Selon l’organisation, cette approche « reproduit les erreurs passées qui ont conduit à l’échec de la précédente réforme, laquelle n’avait entraîné aucun réel allègement des prix des médicaments coûteux, se limitant à des mesures superficielles concernant les produits bon marché avec des baisses insignifiantes d’un ou deux dirhams ».
La Confédération dénonce également « le gel des dossiers de réforme du secteur pharmaceutique, pourtant conclus avec le ministère après plusieurs mois de travail sous le mandat du précédent ministre ». Elle accuse le ministre actuel d’avoir « choisi d’écarter la Confédération après des premiers échanges et de constituer une nouvelle commission, composée de syndicats de façade dépourvus de légitimité professionnelle ».

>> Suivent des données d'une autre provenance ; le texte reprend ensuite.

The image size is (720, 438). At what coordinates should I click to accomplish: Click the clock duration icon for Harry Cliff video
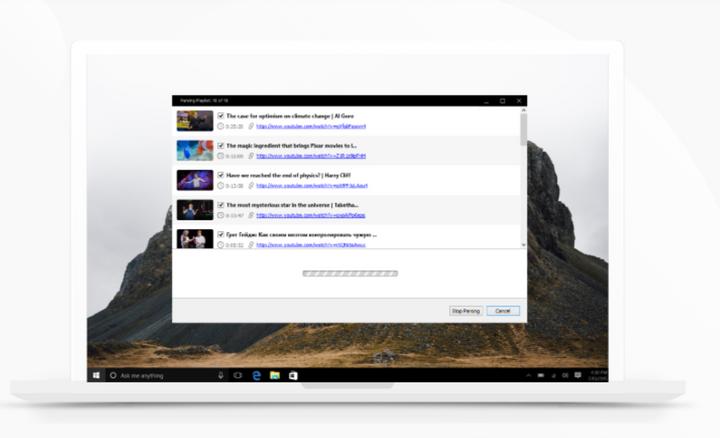click(x=220, y=186)

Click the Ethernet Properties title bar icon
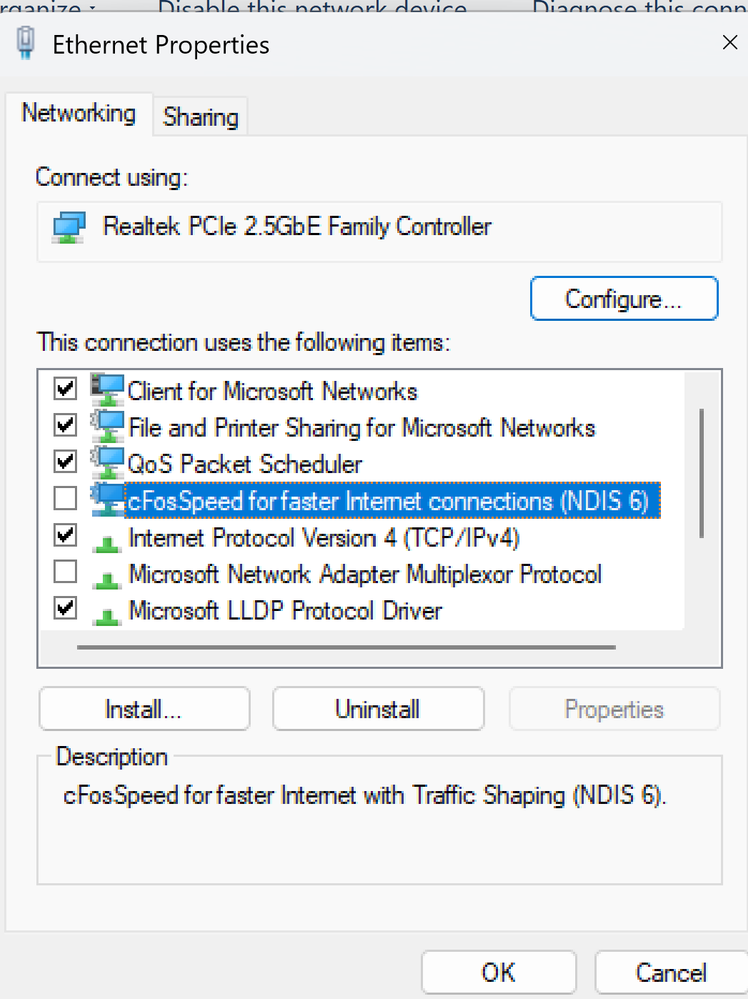(27, 43)
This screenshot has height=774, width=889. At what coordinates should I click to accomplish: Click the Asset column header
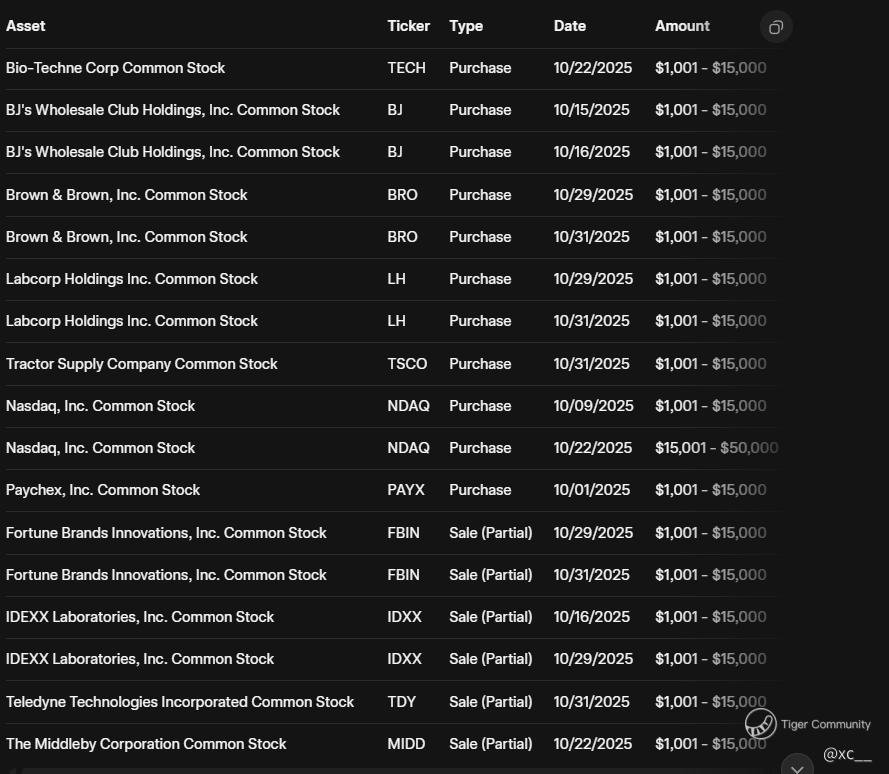26,26
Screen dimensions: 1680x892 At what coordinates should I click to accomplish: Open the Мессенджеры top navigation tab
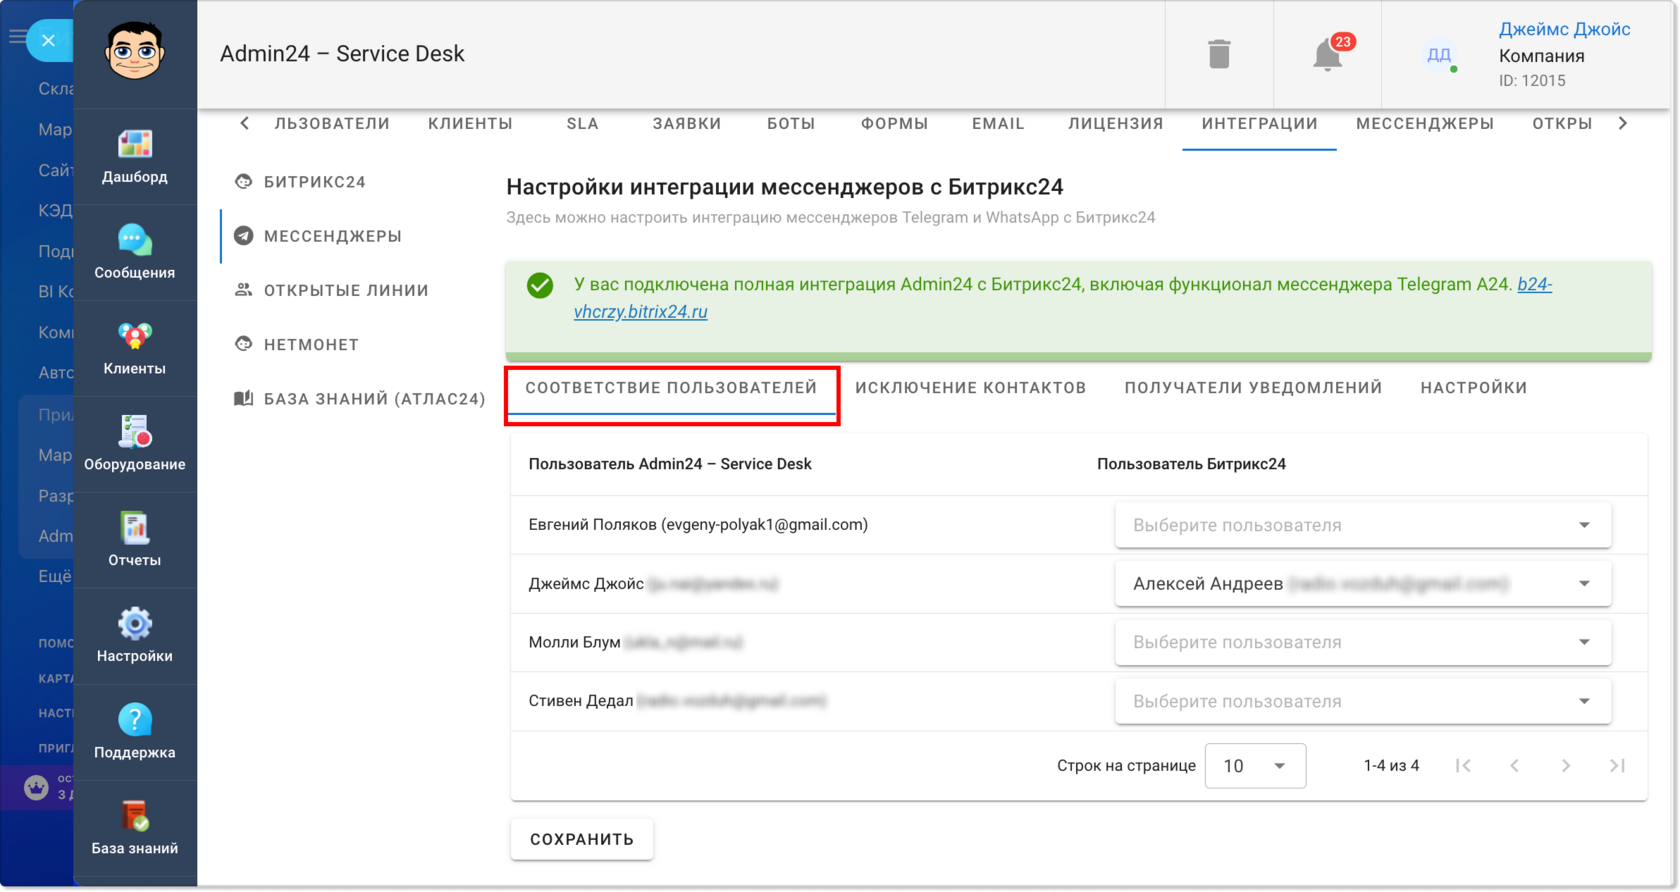[1425, 124]
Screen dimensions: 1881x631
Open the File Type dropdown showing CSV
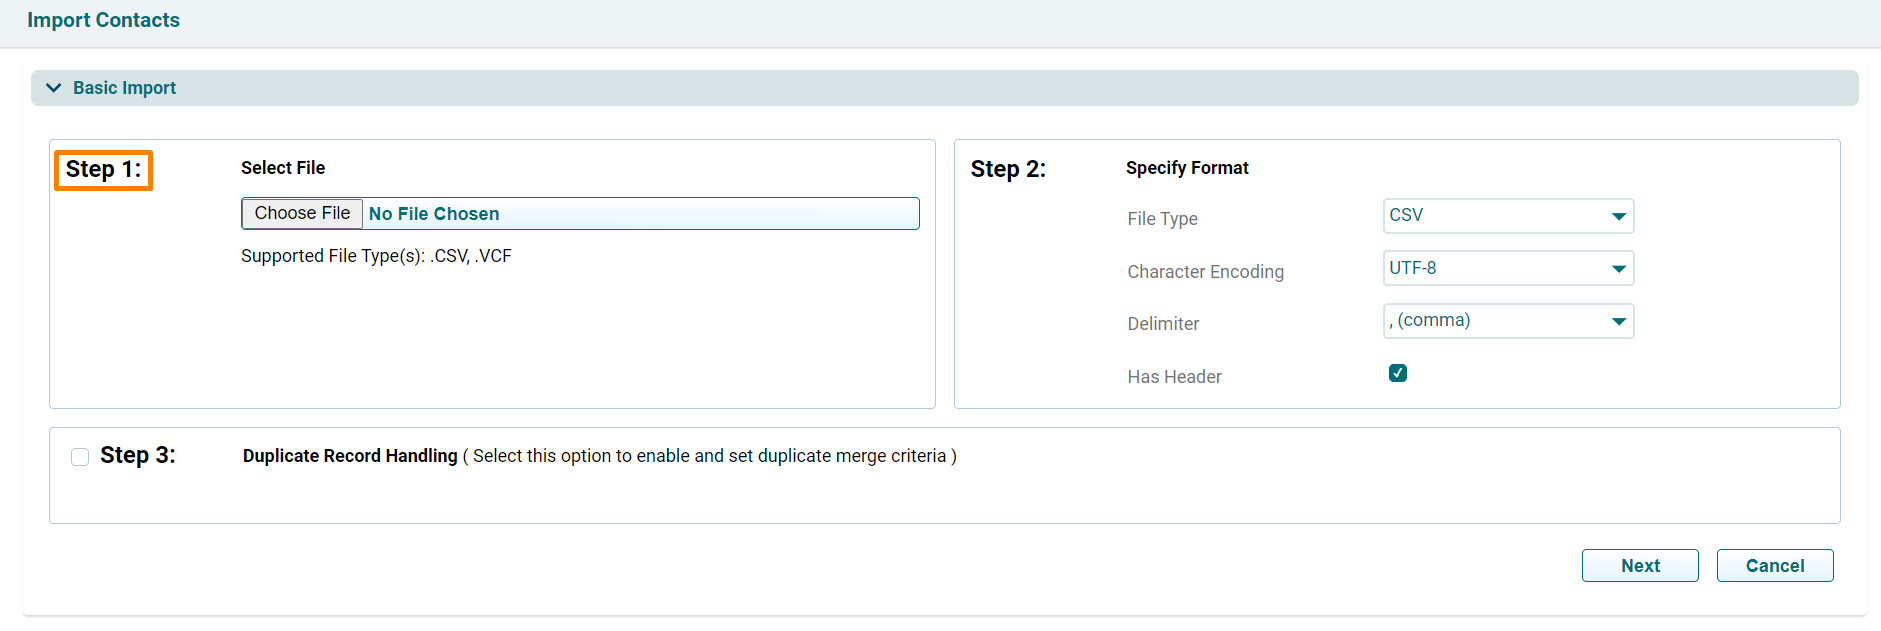(1508, 216)
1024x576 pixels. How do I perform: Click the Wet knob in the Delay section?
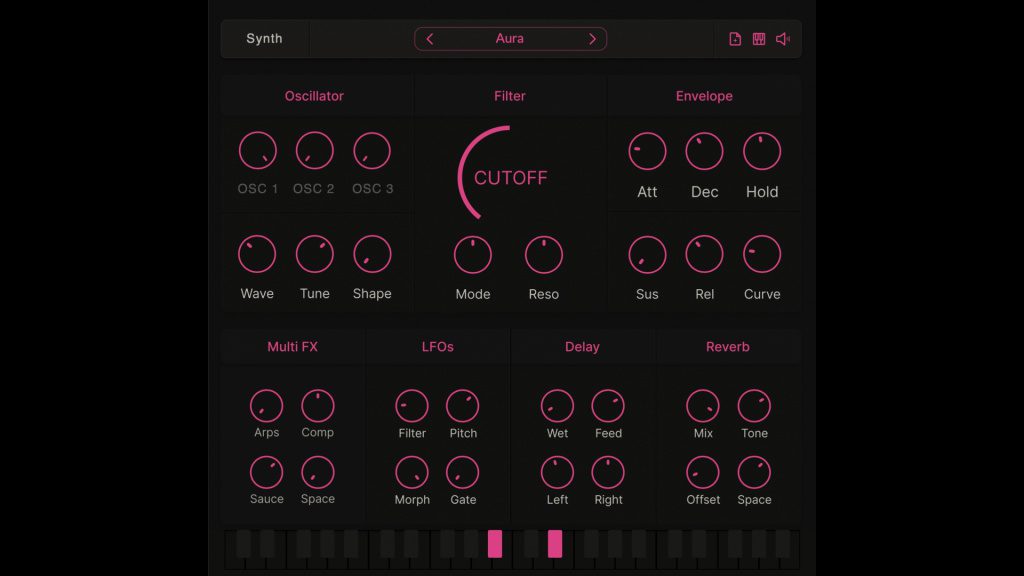click(x=557, y=405)
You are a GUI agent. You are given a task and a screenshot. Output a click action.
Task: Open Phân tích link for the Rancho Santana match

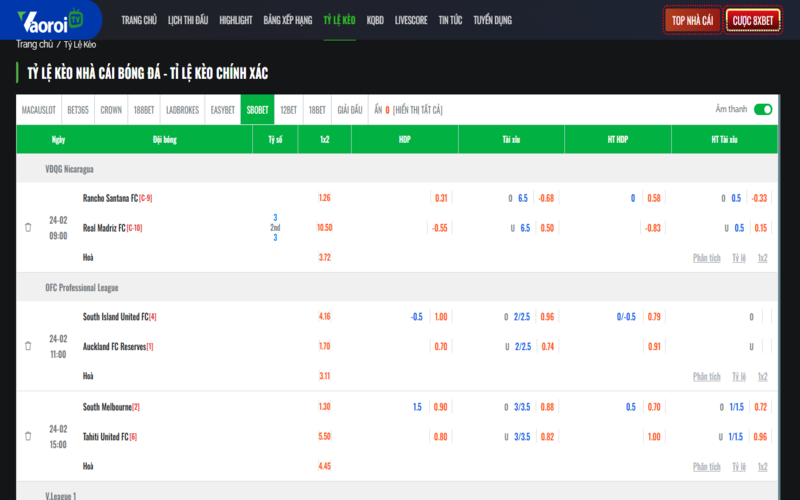point(706,258)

Une situation qualifiée de « violation manifeste des principes de concertation et de participation prônés par Sa Majesté le roi Mohammed VI ».
La lettre tire la sonnette d’alarme sur l’état du secteur : « un tiers des pharmacies marocaines sont aujourd’hui au bord de la faillite, un indicateur alarmant de la profondeur de la crise structurelle que traverse le secteur ».
La Confédération formule trois demandes : le retour du projet de décret à la table du dialogue, la mise en œuvre immédiate des réformes convenues auparavant, et l’ouverture d’un débat institutionnel sous la supervision de la Présidence du Gouvernement.
En cas de maintien du statu quo, l’organisation avertit qu’elle sera « contrainte, à regret, d’intensifier (sa) mobilisation pour défendre la dignité des professionnels et la pérennité du service pharmaceutique », après avoir déjà organisé le port de brassards noirs et un sit-in devant le ministère de la Santé.